In order to mix some layers of each critter type, the layers which do not want grubgrubs should install a pneumatic door as the left most tile, and the airlock and critter sensor on the right. Vice versa, install a pneumatic door on the right most tile and the airlock and sensor on the left if that stable doesn’t want sweetles. This ensures that any critters dropped will pa*s straight through the pneumatic doors to whatever stable requested them. This also eliminates space for one farm tile, since the pictured designs a*sume drops will only happen on one side, so the other side can be blocked by a farm tile. Mixing critters in this way isn’t a particularly useful design, but it might look cool or support an RP playstyle to mix or alternate stables.
 
 
It is not recommended to mix critter types within a single stable, ie: 3 grubgrubs and 3 sweetles. You would have to trigger the control room from both sides at once when a critter was needed, and would have no control over which critter type was dropped each time. You would also be far more likely to experience double drops and potential overcrowding. Finally, while I didn’t test it myself, it is believed in the forums that the tending bonuses do not stack, for what little the 5% extra sweetle bonus might be worth. It’s possible they could even overwrite each other, causing a 50% grubgrub bonus to be replaced with a 5% sweetle bonus. It could be fun and chaotic to run fully mixed stables, but if you’re looking for a predictable food supply it’s not recommended.

EXERCISE
Answer these questions from the excerpt on critter stables:
(a) In a stable that does not want grubgrubs, where should the pneumatic door be installed?
(b) When a critter is needed in a stable holding both critter types, what would have to be triggered from both sides at once?
(c) What bonus could replace a 50% grubgrub bonus if the tending bonuses overwrite each other?

(Click-target data)

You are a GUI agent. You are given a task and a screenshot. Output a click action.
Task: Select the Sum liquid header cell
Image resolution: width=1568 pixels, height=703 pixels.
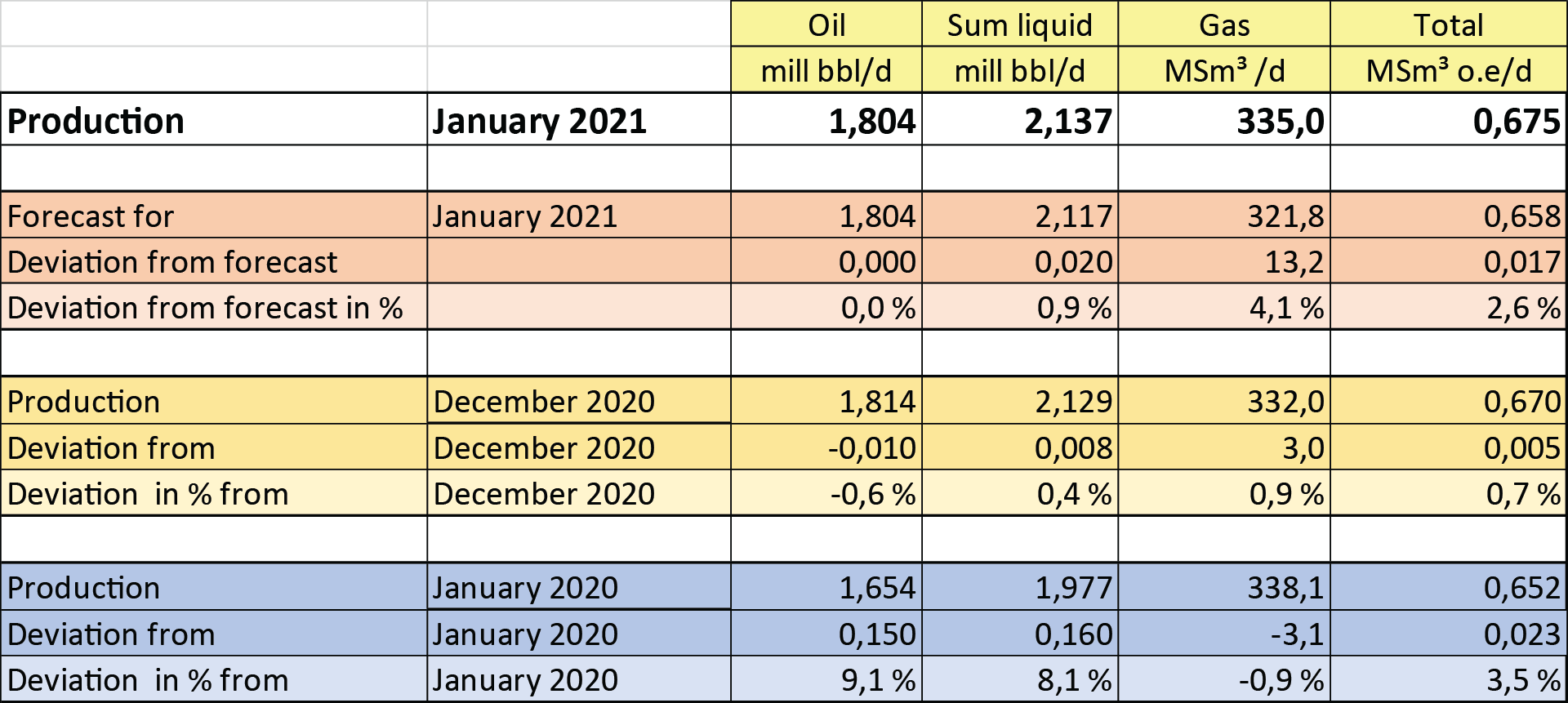tap(1020, 24)
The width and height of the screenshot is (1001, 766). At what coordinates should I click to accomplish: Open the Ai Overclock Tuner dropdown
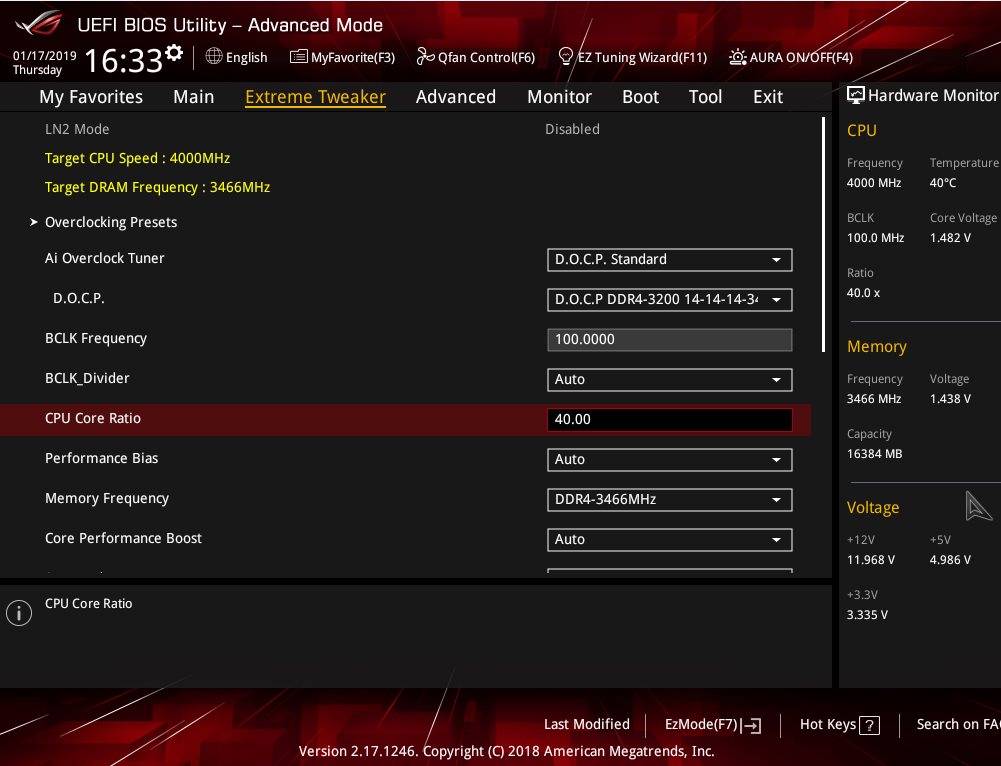[669, 260]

SOLUTION FOR THIS EXERCISE
(a) As the left most tile.
(b) The control room.
(c) A 5% sweetle bonus.